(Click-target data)
□ □ □ □ □
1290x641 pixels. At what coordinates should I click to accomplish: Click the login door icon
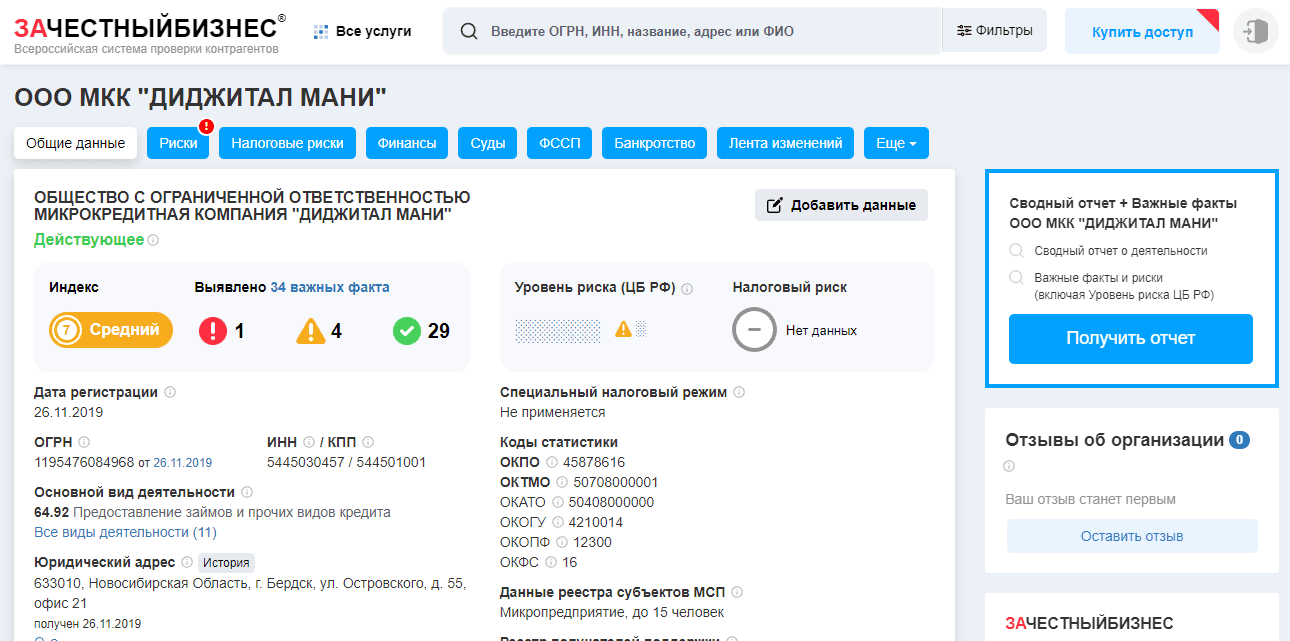1255,31
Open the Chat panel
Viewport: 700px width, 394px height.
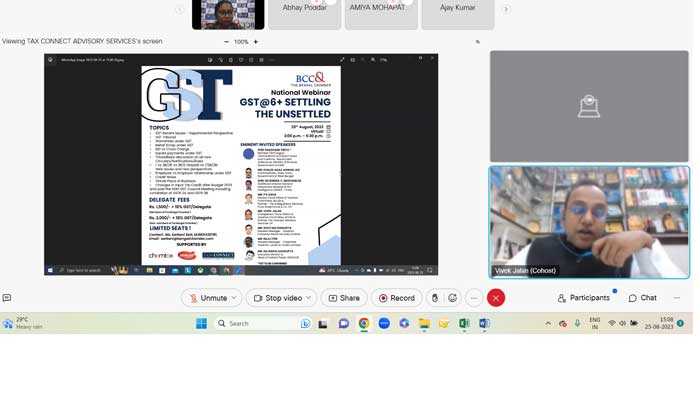(x=642, y=298)
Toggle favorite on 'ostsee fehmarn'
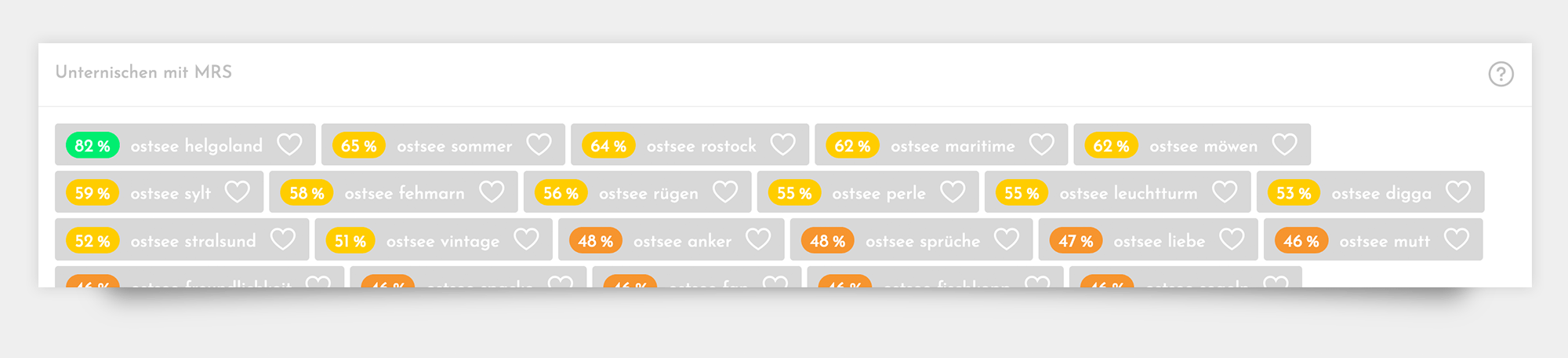Image resolution: width=1568 pixels, height=358 pixels. click(x=492, y=192)
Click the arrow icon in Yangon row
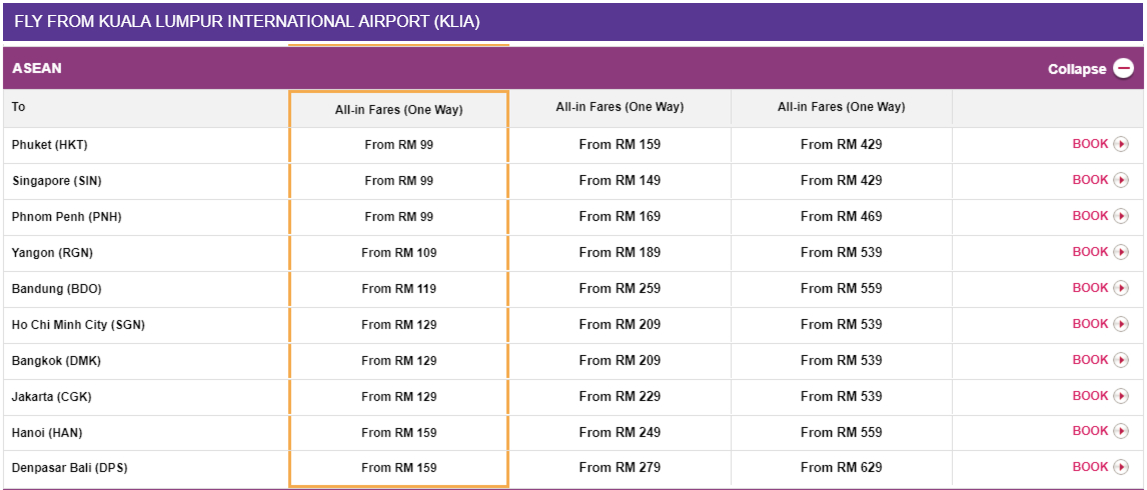This screenshot has height=490, width=1147. [x=1121, y=252]
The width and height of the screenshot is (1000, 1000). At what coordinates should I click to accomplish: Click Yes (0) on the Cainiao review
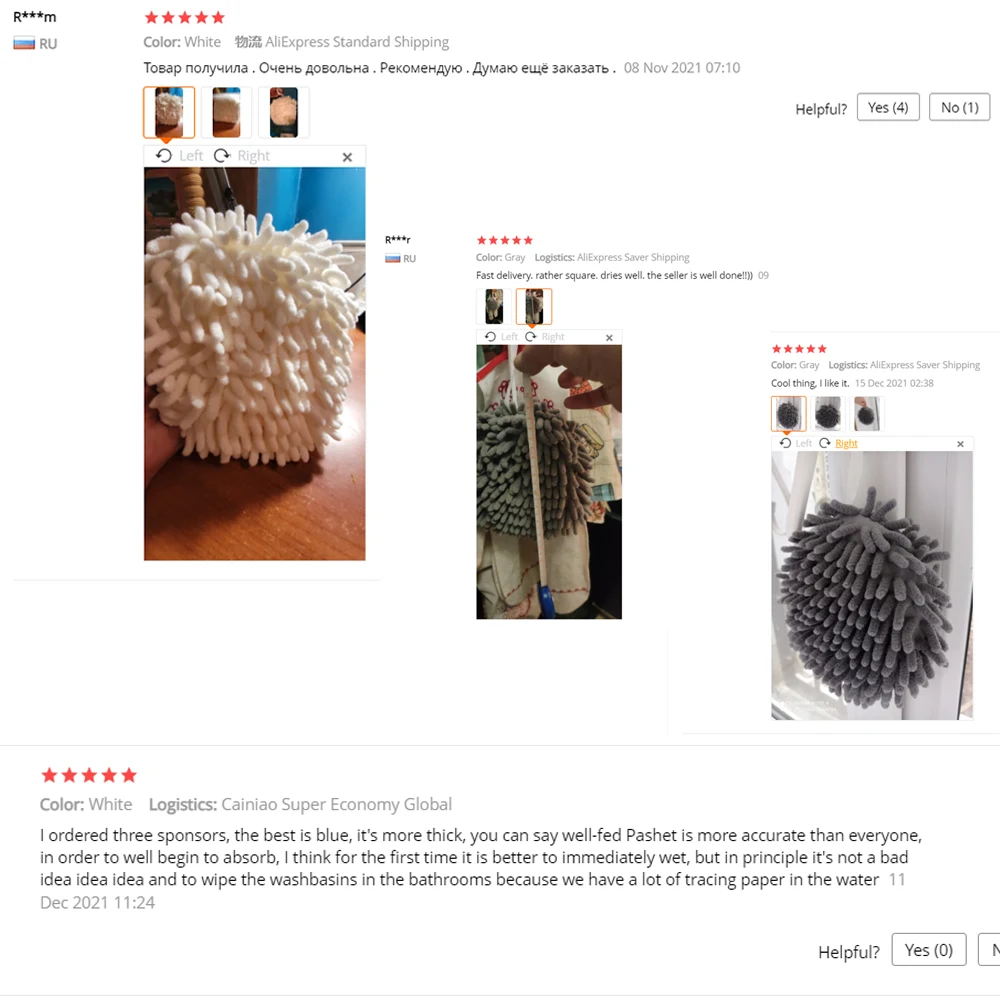click(x=929, y=950)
□ □ □ □ □
» WORK TO COMPLETE:
Copy the lines of the listing word for word, from the line containing "Toggle favorite on 'ostsee fehmarn'" through the end of the listing. Leave the pictures out of your copy.

» RESULT BELOW:
Toggle favorite on 'ostsee fehmarn'
Image resolution: width=1568 pixels, height=358 pixels. click(x=492, y=192)
Click the arrow icon in Yangon row
This screenshot has height=490, width=1147. [x=1121, y=252]
The width and height of the screenshot is (1000, 1000). At what coordinates should I click to accomplish: Click Yes (0) on the Cainiao review
click(x=929, y=950)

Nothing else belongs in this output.